As you can imagine, the fundamental piece that Neblic needs to do its magic is your application data. And it's natural that one of the first questions that come to mind is: how can Neblic get it?

This is a hard and complex problem given that Neblic is intended to be an observability platform that can be used in any application and cover it end-to-end. All architectures are different and their diverse characteristics make it so that what works in one may be unthinkable to use in another: data volume, message size, synchronous/asynchronous communication, different technologies...

To try to cover as much architectures as possible Neblic instrumentation has been designed to be flexible and to adapt as needed. See the Samplers page to get a deep dive into how Samplers work and how you can use them for your application.

Instrumentation overhead

Another common concern when adding observability to an application is how much overhead will it introduce. Neblic has been designed with two principles in mind: be dynamically configurable at runtime, so it can be easily adjusted when needed, and to provide many levers, so you can adjust how much and where does this overhead may impact your application.
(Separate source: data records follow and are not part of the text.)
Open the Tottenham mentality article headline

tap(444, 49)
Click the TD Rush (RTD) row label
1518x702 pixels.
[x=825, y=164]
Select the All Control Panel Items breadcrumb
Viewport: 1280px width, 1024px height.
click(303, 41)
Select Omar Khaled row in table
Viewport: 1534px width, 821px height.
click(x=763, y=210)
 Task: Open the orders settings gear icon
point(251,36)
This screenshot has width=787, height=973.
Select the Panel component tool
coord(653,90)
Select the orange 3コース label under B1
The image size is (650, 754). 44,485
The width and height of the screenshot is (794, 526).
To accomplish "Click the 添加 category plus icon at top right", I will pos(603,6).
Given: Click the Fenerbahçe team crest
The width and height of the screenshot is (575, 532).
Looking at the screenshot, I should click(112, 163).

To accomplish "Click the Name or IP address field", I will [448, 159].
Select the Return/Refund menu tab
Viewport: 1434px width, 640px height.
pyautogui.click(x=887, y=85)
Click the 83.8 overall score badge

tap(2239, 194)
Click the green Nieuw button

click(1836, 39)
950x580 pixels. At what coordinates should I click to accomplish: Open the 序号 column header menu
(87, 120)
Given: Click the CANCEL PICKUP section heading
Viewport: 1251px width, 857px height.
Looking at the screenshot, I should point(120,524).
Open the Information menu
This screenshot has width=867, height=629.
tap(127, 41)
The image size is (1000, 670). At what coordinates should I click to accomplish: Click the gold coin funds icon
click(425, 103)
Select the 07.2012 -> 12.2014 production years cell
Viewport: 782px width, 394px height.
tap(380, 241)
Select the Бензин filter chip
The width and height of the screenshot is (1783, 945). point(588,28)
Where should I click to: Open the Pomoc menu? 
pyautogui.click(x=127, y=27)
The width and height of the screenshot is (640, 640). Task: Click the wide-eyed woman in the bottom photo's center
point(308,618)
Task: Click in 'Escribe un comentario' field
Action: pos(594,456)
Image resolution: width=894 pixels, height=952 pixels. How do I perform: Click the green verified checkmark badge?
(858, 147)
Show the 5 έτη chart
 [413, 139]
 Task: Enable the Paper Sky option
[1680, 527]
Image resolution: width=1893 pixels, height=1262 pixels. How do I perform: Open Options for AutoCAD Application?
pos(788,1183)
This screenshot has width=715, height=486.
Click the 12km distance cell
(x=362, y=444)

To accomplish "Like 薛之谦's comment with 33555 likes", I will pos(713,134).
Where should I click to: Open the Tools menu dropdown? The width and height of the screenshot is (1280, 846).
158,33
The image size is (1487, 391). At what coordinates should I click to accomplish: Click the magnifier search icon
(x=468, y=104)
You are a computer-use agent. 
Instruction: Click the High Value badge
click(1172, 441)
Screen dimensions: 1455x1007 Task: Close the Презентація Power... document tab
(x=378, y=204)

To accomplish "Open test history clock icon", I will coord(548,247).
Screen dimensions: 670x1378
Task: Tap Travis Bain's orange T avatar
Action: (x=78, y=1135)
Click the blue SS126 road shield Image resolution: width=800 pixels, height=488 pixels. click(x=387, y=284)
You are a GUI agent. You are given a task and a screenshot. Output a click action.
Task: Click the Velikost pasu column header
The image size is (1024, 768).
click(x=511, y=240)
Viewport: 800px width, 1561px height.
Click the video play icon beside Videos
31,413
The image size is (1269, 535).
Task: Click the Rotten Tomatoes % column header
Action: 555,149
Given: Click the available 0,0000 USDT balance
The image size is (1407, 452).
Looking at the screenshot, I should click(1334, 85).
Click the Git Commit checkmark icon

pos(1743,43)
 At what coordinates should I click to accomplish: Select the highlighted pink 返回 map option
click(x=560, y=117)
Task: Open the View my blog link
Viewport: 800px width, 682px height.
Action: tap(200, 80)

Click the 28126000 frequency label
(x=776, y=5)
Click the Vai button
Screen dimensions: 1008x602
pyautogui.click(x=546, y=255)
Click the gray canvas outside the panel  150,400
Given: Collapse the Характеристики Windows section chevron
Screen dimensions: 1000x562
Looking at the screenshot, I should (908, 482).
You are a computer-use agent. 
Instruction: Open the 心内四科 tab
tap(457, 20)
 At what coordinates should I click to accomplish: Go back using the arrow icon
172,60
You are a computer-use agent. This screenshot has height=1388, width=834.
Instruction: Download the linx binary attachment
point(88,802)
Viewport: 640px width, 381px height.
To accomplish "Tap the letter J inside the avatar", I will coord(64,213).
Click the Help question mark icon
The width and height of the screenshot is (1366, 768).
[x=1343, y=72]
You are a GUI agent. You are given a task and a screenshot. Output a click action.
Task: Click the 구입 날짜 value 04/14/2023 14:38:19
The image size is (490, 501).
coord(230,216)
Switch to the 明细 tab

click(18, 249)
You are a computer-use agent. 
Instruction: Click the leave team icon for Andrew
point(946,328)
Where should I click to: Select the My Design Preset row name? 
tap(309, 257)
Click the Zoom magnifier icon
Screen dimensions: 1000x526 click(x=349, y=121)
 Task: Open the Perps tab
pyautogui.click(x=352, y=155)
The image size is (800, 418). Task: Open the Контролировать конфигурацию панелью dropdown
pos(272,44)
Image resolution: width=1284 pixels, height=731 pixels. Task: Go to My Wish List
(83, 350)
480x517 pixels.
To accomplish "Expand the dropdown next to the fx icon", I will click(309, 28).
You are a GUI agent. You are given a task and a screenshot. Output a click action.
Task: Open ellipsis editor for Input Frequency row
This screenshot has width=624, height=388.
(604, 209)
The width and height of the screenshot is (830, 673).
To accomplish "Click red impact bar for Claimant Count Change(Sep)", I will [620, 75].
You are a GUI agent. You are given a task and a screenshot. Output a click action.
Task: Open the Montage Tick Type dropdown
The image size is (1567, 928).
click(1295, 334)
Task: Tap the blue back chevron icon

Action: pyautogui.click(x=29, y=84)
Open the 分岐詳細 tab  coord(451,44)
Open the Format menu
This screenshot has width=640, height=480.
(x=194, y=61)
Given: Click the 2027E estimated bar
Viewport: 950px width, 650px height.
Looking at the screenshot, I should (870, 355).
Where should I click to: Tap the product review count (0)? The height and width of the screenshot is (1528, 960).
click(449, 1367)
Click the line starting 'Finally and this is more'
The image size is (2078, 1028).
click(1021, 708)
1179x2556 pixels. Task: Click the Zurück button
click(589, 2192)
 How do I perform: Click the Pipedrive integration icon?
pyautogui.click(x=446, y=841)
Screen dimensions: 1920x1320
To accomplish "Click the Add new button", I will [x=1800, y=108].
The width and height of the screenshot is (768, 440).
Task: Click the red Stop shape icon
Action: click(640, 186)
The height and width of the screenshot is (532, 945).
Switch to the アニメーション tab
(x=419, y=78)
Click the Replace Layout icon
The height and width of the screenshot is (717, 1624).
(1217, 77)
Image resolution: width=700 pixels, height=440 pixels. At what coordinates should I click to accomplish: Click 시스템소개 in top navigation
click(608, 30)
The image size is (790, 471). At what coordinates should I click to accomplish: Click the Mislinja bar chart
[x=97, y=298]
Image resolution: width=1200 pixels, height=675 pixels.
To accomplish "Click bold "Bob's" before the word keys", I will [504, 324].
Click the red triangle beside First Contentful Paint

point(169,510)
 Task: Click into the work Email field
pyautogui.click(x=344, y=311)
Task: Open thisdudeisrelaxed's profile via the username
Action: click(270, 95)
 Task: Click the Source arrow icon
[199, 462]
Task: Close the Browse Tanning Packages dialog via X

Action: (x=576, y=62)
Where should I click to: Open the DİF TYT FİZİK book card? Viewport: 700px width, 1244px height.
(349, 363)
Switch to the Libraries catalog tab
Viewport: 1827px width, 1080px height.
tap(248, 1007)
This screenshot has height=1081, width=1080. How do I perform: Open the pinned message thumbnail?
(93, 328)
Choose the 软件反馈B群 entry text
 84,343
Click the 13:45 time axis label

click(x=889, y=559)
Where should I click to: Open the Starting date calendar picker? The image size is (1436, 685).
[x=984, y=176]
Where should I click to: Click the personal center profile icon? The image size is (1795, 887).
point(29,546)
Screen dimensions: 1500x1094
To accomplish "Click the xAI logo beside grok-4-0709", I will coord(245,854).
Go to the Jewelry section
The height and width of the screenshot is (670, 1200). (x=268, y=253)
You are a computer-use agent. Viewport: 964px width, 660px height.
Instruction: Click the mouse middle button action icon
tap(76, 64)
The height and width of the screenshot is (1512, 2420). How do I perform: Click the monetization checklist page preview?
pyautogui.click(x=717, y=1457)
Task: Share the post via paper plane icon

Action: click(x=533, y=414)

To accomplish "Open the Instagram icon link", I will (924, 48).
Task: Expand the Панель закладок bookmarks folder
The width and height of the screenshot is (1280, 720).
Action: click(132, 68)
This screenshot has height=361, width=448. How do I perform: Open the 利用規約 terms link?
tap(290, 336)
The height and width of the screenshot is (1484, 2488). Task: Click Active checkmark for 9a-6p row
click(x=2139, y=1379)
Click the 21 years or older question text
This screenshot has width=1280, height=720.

In any case, keep in mind that unless your application processes large volumes of data, is very resource constrained, or very time sensitive, the small overhead introduced by Neblic outsets its benefits.

Neblic performance is continuously monitored with a benchmark suite and there are several initiatives to optimize it. See this section to learn about the data collection pipeline and how you can adjust it.

Try Neblic

If you would like to get a feel of how does Neblic work using an easy to spin up local playground, you can follow the guide here.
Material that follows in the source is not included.